Word and element location records:
+-------+

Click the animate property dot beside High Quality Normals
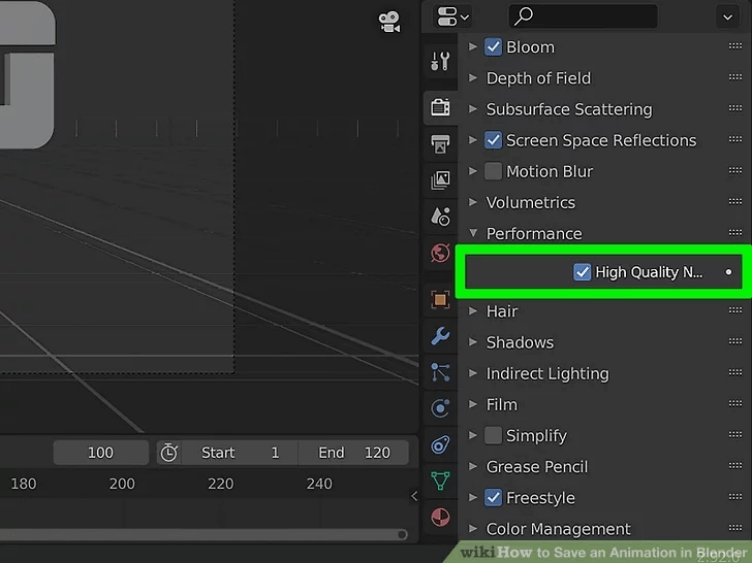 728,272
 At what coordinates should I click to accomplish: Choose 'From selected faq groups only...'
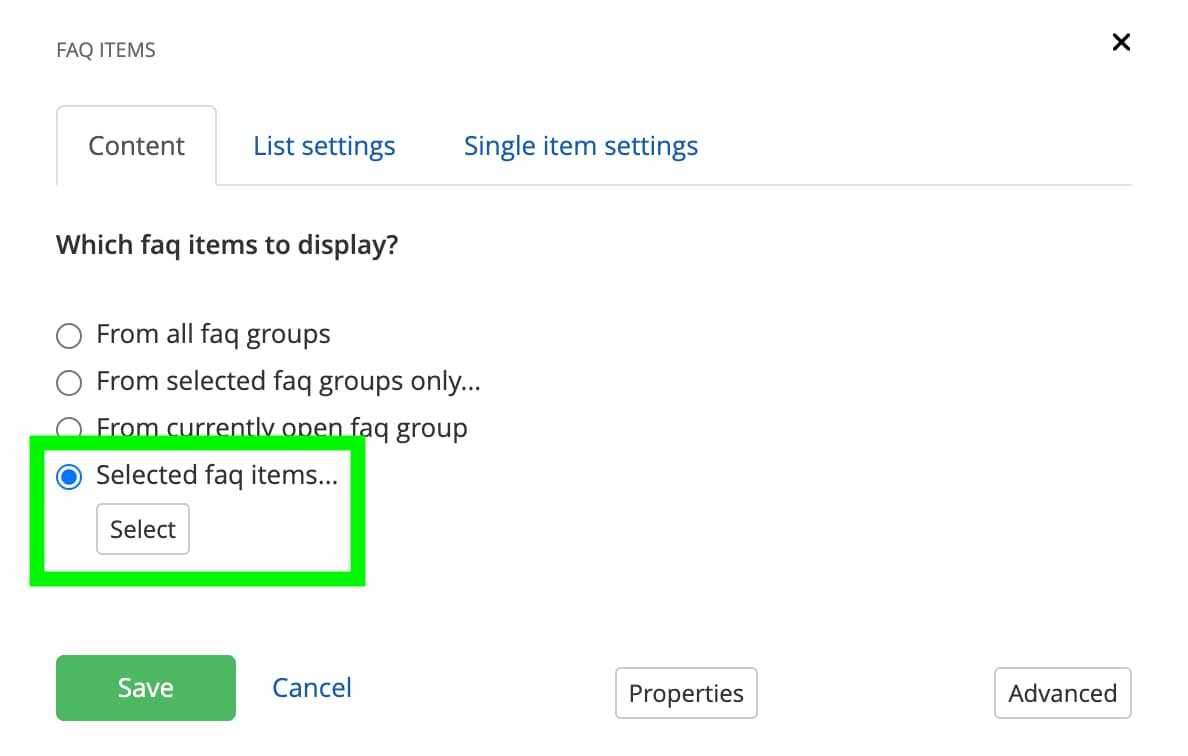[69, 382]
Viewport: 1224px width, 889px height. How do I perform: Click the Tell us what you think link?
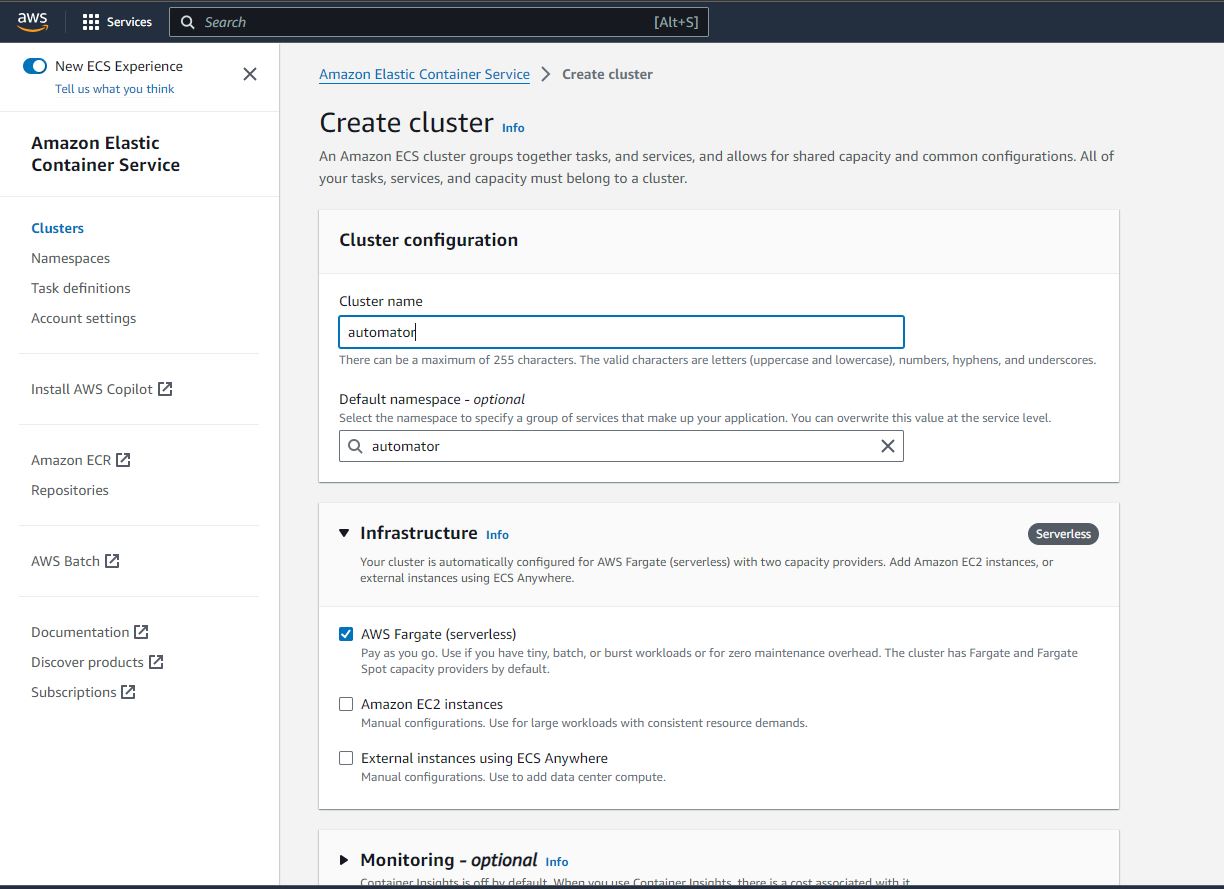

+-------+

§ **Written instruction**: Show every line of the listing above that contains the string "what".

§ **Written response**:
 At what coordinates should I click to accomplish: Choose 'From selected faq groups only...'
Viewport: 1224px width, 889px height. How do I perform: Click the Tell us what you think link?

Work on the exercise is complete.